Activity: Write what follows in the symposium announcement about birthing chairs, starting after its final sentence.

Aiding Upright Births throughout History Symposium
Birthing Chairs have been used as birthing aids throughout history. Indeed, maintaining an upright position during labour and birth is now a World Health Organization recommendation as it reduces the number of instrumental interventions.
Join us for a day of discussion and papers on the role of the birthing chair, and other props and aids to births in history. A chance to examine an authentic 17th Century continental birthing chair from the main exhibition at the Centre, and an opportunity to suggest edits to the Wikipedia ‘Birthing Chair’ page.

[Stored data entries]
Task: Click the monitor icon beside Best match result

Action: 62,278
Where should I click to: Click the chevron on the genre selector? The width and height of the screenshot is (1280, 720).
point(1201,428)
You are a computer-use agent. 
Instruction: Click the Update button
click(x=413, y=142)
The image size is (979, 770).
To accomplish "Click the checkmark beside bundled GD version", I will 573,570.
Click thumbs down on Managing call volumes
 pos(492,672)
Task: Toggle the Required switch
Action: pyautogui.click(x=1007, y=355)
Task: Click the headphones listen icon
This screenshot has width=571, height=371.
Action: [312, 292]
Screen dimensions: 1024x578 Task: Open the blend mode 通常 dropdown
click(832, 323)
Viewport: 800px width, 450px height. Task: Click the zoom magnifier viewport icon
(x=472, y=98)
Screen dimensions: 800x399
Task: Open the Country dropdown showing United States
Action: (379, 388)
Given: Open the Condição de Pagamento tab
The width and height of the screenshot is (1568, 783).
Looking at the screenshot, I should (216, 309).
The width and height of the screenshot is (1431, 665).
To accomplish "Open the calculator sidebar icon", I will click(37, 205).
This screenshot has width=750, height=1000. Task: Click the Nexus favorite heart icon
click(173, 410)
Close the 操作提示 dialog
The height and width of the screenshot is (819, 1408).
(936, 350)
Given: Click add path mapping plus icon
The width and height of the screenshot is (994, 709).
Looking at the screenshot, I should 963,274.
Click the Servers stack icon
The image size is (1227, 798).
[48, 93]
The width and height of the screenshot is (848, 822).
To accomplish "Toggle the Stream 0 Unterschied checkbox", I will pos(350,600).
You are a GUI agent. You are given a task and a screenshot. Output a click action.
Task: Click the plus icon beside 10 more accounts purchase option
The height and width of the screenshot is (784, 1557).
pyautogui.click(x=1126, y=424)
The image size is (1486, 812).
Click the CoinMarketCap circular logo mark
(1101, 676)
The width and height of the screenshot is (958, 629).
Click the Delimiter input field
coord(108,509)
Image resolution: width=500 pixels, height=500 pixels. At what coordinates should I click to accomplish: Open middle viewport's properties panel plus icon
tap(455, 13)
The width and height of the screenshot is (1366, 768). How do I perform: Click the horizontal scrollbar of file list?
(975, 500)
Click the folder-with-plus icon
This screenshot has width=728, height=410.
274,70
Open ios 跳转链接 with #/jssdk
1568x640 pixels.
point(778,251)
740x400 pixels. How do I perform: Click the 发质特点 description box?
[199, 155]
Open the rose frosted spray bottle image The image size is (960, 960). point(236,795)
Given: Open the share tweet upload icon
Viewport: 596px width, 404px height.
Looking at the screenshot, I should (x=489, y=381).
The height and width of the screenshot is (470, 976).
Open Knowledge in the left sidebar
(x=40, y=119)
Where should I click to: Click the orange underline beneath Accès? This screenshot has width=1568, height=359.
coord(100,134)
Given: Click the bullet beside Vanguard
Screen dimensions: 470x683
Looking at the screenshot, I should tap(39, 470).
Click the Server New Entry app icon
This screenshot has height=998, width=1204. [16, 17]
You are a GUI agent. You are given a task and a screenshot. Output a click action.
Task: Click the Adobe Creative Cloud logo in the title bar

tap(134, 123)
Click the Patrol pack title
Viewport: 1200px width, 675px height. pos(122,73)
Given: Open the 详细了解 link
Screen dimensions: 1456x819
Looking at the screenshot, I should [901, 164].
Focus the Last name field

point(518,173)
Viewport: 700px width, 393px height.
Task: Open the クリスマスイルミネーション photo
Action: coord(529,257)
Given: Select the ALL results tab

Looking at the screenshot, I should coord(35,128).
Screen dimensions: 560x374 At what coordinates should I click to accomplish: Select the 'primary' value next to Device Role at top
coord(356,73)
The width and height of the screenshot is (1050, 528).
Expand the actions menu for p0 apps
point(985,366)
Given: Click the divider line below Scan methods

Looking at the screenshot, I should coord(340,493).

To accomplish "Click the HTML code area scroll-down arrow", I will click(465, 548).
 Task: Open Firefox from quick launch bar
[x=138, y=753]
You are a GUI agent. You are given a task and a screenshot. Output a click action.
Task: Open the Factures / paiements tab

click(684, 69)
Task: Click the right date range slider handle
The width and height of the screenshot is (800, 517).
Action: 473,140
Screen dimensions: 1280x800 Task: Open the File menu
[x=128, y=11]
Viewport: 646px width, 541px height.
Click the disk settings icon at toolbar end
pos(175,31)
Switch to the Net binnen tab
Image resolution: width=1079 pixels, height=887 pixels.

Answer section:
Civil War Centre, Newark, NG24 1JY
28 February 2020, 10.30 – 16.00
FREE to attend (including lunch and refreshments): places limited
Janette Allotey (Chair of the De Partu History of Midwifery Group):
‘Modern to postmodern birthing positions: from upright to stranded beetle position … and back again?’
Terri Coates (Clinical Editor for the BBC Call the Midwife Series): ‘Midwifery on the Small Screen: The Representation of Labour in Popular Culture’
Sarah Fox (University of Manchester): ‘“Groaning”, “grunting”, and “grumbling”: women’s experiences of giving birth in 18thC England’
Catie Gill (Loughborough University): ‘Editing Wikipedia to improve public access to women’s history’
Sara Read (Loughborough University): ‘“She Should Walk Easily in her Chamber’”: Midwifery, Birthing Stools, and Active Labours in the 17th Century’
The day will be of interest to midwifes, historians of midwifery, medical historians, and those with an interest in women’s history.